When my teammate Michael floated the idea of racing Ironman 70.3 St. George with him on Cinco de Mayo, I knew there was no way I was going to do it. I had only been dabbling in sprint and olympic distance triathlons since July, and, as a Texan, the 5th of May has always been reserved for guacamole and margaritas. That night, out of curiosity, I pulled up the official St. George race website, and, to my dismay, the course photos were far more intoxicating than any margarita on the rocks I’ve ever drunk. I registered immediately.
The swim kicked off with a rolling start into the cool waters of Sand Hollow Reserve. I’m sure some triathletes will say that it isn’t really an Ironman if you don’t get kicked in the face during the swim start, but this organized rolling start allowed the water to feel more like a busy race than an MMA brawl. With about 15 feet of visibility, it was easy to navigate other swimmers, and by taking it one buoy at a time, the swim felt like a quick and refreshing warm-up for the work to come.

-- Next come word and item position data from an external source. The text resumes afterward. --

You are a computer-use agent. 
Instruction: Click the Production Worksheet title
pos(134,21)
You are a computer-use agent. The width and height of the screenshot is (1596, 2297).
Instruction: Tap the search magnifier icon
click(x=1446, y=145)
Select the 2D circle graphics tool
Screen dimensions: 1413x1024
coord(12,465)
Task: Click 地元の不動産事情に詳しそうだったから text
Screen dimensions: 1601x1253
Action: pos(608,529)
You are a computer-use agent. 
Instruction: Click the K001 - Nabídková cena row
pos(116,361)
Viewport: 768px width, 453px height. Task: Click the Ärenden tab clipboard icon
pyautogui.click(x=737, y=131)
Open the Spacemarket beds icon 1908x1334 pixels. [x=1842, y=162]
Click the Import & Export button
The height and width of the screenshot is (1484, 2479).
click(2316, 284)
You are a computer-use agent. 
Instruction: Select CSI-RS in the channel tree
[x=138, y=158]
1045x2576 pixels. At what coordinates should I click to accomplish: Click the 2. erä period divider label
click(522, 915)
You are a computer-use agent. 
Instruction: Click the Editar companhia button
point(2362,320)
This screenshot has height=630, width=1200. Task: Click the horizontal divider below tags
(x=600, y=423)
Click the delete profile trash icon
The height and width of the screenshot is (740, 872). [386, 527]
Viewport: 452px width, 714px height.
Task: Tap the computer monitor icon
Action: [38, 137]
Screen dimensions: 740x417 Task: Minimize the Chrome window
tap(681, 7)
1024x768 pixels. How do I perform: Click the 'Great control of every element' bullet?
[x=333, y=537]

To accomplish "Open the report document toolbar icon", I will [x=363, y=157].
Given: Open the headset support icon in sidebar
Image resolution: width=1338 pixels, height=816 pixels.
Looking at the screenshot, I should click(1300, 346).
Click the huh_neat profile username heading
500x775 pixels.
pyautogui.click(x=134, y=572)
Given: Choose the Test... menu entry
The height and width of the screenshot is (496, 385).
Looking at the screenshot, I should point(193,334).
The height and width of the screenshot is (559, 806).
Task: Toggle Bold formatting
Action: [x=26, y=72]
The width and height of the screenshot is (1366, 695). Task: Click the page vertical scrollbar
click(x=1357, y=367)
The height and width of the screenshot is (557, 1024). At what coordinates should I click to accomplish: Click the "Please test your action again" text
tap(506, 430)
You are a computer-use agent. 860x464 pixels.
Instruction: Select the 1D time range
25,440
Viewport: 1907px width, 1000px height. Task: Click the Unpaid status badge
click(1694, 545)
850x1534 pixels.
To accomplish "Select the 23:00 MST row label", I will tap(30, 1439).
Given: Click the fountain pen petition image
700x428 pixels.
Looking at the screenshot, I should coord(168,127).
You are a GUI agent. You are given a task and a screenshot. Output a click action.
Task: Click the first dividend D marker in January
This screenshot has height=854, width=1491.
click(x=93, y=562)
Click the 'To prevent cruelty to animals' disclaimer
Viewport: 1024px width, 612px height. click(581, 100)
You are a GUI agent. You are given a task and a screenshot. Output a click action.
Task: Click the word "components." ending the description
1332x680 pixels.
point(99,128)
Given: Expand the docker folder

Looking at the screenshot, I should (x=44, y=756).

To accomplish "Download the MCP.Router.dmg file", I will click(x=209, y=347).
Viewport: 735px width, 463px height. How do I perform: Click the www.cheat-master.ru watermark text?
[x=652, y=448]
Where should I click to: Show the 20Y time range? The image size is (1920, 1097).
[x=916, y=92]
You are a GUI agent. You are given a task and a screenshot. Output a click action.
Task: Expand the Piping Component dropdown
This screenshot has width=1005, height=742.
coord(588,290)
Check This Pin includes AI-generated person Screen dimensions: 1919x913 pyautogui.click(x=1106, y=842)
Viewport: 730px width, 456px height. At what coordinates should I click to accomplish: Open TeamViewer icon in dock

We were greeted out of T1 by our first of (so very many) hills, and while that initial 300 foot gain was a wake-up call for the legs, it was also the first of (so very many) incredible views. I was so grateful for all the hill repeat brick workouts leading up to the race; they definitely kept my butt in that saddle during the race. I passed several impressively lean male athletes walking their bikes up portions of the four-mile Snow Canyon climb (an ascent that starts at mile 38-ish and would be totally evil if the scenery wasn’t so devastatingly beautiful), and, while I wasn’t progressing much faster than 4-6 mph towards the top, I never had to dismount.
The out-and-back run was certainly my toughest leg, for a number of reasons. There were several massive and completely shadeless hills that had me walk-running in intervals. That being said, the course offered aid stations at every mile, and walking those aid stations kept the course moving quickly. My usually half marathon pace is an 8:30 min/mile; this course had me running around a 10 min/mile. But, honestly, I cannot stress the views enough. The majority of the run was on a canyon road that towered over downtown St. George. Just looking out and remembering that I somehow ran my way up there gave me such a sense of accomplishment.
In the end, I finished my first Half Ironman in 6.5 hours, with enough gas in the tank to sprint to the finish line. I only started seriously considering my nutrition plan a few weeks before the race, but I have to say, it made all the difference!
Ironman 70.3 St. George was no walk in the state park. With 3,536 feet of elevation gain on the cycling course, a 1,267 foot gain on the run, and not a single corner of shade to be found, this probably isn’t the course to pick if you’re hunting a PR. But, if you’re like me, and an absolute sucker for the majesty of Mother Nature, you will be hard-pressed to find a more aesthetically rewarding course in the North American circuit.